## CHALLENGE
Render the lines starting at the one containing "How do I perform: Select" and ending at the one containing "Action: click(x=568, y=12)" as a numbered list, leaving out blank lines.
-- BEGIN INPUT ROWS --
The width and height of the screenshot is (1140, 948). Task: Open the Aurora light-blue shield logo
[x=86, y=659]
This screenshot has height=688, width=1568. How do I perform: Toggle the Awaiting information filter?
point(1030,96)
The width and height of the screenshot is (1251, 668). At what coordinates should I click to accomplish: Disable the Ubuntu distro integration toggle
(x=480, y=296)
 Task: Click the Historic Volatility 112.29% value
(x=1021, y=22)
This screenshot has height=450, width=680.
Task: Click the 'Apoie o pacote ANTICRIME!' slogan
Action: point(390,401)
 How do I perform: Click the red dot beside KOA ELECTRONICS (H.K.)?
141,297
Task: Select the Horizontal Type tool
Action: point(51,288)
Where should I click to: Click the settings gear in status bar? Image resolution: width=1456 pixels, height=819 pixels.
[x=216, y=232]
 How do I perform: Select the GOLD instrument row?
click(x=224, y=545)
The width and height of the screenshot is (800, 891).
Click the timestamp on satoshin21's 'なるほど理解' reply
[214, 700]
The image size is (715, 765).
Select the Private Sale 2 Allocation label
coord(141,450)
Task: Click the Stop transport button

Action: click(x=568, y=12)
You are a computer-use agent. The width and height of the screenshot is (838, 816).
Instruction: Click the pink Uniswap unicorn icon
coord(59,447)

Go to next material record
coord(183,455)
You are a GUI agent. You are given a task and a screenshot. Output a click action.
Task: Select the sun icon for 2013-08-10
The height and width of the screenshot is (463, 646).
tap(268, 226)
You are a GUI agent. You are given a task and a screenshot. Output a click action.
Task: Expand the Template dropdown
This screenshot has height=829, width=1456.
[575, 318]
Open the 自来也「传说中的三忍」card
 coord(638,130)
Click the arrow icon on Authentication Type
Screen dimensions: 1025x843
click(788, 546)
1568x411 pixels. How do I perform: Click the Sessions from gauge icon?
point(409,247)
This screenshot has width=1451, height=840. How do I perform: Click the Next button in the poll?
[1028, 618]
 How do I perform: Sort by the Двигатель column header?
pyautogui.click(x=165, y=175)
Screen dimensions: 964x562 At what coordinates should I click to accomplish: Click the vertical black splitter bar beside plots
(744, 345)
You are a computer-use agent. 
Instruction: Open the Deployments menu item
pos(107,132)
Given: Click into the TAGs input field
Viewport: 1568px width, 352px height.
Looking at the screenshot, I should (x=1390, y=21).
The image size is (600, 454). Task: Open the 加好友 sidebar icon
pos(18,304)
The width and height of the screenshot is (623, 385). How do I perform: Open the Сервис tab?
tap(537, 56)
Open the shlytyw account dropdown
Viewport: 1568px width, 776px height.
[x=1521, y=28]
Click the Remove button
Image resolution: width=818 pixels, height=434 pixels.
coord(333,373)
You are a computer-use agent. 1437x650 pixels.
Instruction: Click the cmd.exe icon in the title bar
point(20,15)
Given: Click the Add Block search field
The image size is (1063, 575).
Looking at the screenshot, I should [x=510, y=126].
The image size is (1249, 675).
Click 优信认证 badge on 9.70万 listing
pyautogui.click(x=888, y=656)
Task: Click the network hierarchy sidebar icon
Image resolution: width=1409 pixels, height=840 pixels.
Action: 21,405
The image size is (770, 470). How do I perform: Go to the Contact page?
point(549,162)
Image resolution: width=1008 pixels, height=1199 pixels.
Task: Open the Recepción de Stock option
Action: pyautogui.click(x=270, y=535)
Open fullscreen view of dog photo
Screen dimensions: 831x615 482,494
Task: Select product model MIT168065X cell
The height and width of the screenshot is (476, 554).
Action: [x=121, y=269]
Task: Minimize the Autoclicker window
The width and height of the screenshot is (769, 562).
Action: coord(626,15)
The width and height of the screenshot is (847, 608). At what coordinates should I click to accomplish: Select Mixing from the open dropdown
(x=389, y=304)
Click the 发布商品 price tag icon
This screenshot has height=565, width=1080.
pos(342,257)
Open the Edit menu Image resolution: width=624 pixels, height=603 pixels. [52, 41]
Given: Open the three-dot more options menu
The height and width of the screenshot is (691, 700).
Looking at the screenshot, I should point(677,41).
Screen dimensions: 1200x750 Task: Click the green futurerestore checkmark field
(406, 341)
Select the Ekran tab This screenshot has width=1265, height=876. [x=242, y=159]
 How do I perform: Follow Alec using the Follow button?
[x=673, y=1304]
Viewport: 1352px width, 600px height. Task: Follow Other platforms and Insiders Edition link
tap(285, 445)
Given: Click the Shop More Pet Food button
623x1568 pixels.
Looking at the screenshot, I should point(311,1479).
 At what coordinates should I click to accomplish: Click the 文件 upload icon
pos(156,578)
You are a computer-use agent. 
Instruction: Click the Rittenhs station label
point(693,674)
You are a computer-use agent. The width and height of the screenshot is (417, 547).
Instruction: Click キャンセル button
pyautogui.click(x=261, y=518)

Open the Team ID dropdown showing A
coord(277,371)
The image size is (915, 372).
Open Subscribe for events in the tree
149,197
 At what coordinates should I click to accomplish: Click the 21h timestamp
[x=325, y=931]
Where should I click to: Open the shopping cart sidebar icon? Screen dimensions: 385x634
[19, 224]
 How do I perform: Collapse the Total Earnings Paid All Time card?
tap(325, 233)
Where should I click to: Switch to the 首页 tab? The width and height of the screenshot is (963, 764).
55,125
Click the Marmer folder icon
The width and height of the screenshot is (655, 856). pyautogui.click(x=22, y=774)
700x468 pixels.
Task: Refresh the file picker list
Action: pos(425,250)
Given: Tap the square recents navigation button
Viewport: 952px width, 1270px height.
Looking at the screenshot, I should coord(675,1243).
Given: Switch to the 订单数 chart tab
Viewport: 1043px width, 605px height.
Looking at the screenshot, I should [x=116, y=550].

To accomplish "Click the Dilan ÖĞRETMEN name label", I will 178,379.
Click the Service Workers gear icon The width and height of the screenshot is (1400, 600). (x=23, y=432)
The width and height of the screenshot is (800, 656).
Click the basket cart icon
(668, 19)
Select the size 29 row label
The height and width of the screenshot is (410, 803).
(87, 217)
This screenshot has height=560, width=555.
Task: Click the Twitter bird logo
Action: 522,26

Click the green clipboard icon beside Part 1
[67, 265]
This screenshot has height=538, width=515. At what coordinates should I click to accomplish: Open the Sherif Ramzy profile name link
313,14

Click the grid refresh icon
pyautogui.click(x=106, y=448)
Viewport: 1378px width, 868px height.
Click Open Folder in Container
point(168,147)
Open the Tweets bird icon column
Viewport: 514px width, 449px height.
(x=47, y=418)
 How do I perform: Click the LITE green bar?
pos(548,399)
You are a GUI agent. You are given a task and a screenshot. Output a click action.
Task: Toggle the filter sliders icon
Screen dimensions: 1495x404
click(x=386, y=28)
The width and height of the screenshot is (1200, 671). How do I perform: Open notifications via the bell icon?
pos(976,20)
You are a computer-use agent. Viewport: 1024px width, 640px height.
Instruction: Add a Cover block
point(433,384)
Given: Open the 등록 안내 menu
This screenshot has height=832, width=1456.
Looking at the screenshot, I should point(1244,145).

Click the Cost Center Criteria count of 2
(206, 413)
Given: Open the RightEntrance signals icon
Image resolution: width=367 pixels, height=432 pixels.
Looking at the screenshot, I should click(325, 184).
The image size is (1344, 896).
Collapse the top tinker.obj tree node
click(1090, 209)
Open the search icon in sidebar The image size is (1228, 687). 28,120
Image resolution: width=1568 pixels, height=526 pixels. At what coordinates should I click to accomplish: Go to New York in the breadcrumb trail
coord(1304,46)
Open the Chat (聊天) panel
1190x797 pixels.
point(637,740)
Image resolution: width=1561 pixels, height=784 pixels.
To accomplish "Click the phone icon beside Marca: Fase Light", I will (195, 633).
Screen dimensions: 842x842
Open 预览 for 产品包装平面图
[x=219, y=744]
-- END INPUT ROWS --
## RESPONSE FOR THIS EXERCISE
1.  How do I perform: Select the GOLD instrument row?
2. click(x=224, y=545)
3. The width and height of the screenshot is (800, 891).
4. Click the timestamp on satoshin21's 'なるほど理解' reply
5. [214, 700]
6. The image size is (715, 765).
7. Select the Private Sale 2 Allocation label
8. coord(141,450)
9. Task: Click the Stop transport button
10. Action: click(x=568, y=12)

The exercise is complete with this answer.